(Stored items)

++++++++++

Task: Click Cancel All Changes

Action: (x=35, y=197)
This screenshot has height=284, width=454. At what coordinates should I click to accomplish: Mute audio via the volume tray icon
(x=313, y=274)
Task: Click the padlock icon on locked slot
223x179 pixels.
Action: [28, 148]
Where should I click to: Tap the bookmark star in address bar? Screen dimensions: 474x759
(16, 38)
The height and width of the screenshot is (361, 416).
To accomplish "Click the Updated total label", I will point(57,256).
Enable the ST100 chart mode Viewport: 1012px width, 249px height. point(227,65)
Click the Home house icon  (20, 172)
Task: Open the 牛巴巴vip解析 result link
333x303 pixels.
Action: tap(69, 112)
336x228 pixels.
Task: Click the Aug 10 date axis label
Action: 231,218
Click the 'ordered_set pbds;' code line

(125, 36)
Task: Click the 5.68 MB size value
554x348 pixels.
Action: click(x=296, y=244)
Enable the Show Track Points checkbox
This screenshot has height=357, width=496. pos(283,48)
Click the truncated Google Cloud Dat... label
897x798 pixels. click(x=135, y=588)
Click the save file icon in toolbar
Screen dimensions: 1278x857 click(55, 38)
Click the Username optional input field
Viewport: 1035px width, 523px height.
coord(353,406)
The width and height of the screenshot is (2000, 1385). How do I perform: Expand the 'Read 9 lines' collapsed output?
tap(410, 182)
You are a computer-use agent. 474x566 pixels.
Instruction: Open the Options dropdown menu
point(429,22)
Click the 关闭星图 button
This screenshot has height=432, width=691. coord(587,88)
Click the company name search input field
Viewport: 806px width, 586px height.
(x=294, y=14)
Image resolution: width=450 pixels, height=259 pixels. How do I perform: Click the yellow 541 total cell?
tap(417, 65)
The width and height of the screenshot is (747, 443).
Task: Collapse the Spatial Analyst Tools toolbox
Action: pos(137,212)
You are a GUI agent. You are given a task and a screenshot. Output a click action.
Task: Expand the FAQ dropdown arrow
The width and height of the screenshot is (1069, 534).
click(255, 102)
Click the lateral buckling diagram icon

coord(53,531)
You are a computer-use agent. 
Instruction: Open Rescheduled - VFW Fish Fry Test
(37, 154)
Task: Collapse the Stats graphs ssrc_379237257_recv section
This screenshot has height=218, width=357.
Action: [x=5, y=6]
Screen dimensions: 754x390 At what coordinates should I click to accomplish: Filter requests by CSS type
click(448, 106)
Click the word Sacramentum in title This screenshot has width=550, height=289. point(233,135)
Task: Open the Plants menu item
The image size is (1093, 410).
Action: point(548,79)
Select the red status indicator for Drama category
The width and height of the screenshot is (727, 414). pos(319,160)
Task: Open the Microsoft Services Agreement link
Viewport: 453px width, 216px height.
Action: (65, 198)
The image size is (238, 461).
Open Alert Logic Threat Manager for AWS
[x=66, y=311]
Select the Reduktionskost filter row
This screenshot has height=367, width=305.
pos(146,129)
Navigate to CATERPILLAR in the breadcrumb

++++++++++

Repeat the entries shown above, every one, word for word.

Task: Click Cancel All Changes

Action: (x=35, y=197)
This screenshot has height=284, width=454. At what coordinates should I click to accomplish: Mute audio via the volume tray icon
(x=313, y=274)
Task: Click the padlock icon on locked slot
223x179 pixels.
Action: [28, 148]
Where should I click to: Tap the bookmark star in address bar? Screen dimensions: 474x759
(16, 38)
The height and width of the screenshot is (361, 416).
To accomplish "Click the Updated total label", I will point(57,256).
Enable the ST100 chart mode Viewport: 1012px width, 249px height. point(227,65)
Click the Home house icon  (20, 172)
Task: Open the 牛巴巴vip解析 result link
333x303 pixels.
Action: tap(69, 112)
336x228 pixels.
Task: Click the Aug 10 date axis label
Action: 231,218
Click the 'ordered_set pbds;' code line

(125, 36)
Task: Click the 5.68 MB size value
554x348 pixels.
Action: click(x=296, y=244)
Enable the Show Track Points checkbox
This screenshot has height=357, width=496. pos(283,48)
Click the truncated Google Cloud Dat... label
897x798 pixels. click(x=135, y=588)
Click the save file icon in toolbar
Screen dimensions: 1278x857 click(55, 38)
Click the Username optional input field
Viewport: 1035px width, 523px height.
coord(353,406)
The width and height of the screenshot is (2000, 1385). How do I perform: Expand the 'Read 9 lines' collapsed output?
tap(410, 182)
You are a computer-use agent. 474x566 pixels.
Instruction: Open the Options dropdown menu
point(429,22)
Click the 关闭星图 button
This screenshot has height=432, width=691. coord(587,88)
Click the company name search input field
Viewport: 806px width, 586px height.
(x=294, y=14)
Image resolution: width=450 pixels, height=259 pixels. How do I perform: Click the yellow 541 total cell?
tap(417, 65)
The width and height of the screenshot is (747, 443).
Task: Collapse the Spatial Analyst Tools toolbox
Action: pos(137,212)
You are a GUI agent. You are given a task and a screenshot. Output a click action.
Task: Expand the FAQ dropdown arrow
The width and height of the screenshot is (1069, 534).
click(255, 102)
Click the lateral buckling diagram icon

coord(53,531)
You are a computer-use agent. 
Instruction: Open Rescheduled - VFW Fish Fry Test
(37, 154)
Task: Collapse the Stats graphs ssrc_379237257_recv section
This screenshot has height=218, width=357.
Action: [x=5, y=6]
Screen dimensions: 754x390 At what coordinates should I click to accomplish: Filter requests by CSS type
click(448, 106)
Click the word Sacramentum in title This screenshot has width=550, height=289. point(233,135)
Task: Open the Plants menu item
The image size is (1093, 410).
Action: point(548,79)
Select the red status indicator for Drama category
The width and height of the screenshot is (727, 414). pos(319,160)
Task: Open the Microsoft Services Agreement link
Viewport: 453px width, 216px height.
Action: (65, 198)
The image size is (238, 461).
Open Alert Logic Threat Manager for AWS
[x=66, y=311]
Select the Reduktionskost filter row
This screenshot has height=367, width=305.
pos(146,129)
Navigate to CATERPILLAR in the breadcrumb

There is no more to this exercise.